● DESCRIPTION OF THE TASK: Copy out the entries below without changes, beginning with the line that contains "Describe the element at coordinates (114, 198)" and continuing through the end of the entries.
Top of TASK DATA
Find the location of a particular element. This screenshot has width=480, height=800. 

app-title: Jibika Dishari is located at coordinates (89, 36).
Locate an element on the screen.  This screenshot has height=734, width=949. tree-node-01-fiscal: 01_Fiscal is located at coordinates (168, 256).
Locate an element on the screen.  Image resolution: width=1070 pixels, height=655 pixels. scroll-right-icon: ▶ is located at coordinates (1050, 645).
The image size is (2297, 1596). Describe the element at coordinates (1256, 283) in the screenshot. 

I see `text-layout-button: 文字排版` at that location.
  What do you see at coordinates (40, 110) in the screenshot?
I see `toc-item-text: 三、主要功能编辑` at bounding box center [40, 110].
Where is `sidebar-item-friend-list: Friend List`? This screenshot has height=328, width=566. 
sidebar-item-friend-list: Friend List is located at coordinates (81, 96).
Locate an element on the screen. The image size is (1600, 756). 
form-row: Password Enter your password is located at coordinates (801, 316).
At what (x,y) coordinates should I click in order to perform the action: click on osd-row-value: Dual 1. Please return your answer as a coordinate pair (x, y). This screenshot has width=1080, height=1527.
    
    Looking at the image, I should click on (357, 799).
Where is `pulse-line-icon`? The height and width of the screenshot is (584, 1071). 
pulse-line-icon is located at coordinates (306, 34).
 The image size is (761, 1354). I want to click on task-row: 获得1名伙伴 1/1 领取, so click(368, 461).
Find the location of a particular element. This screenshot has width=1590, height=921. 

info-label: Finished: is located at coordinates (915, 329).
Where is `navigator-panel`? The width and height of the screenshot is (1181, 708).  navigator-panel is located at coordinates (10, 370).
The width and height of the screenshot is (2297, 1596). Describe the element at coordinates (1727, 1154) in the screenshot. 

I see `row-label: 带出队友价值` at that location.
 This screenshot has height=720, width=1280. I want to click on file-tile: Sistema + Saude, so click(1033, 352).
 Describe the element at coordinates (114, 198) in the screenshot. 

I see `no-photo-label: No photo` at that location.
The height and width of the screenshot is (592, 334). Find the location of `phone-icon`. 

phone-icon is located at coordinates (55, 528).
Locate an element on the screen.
Bottom of TASK DATA
● SOLUTION TO THIS EXERCISE:
 Describe the element at coordinates (114, 198) in the screenshot. 

I see `no-photo-label: No photo` at that location.
The height and width of the screenshot is (592, 334). Find the location of `phone-icon`. 

phone-icon is located at coordinates (55, 528).
Locate an element on the screen.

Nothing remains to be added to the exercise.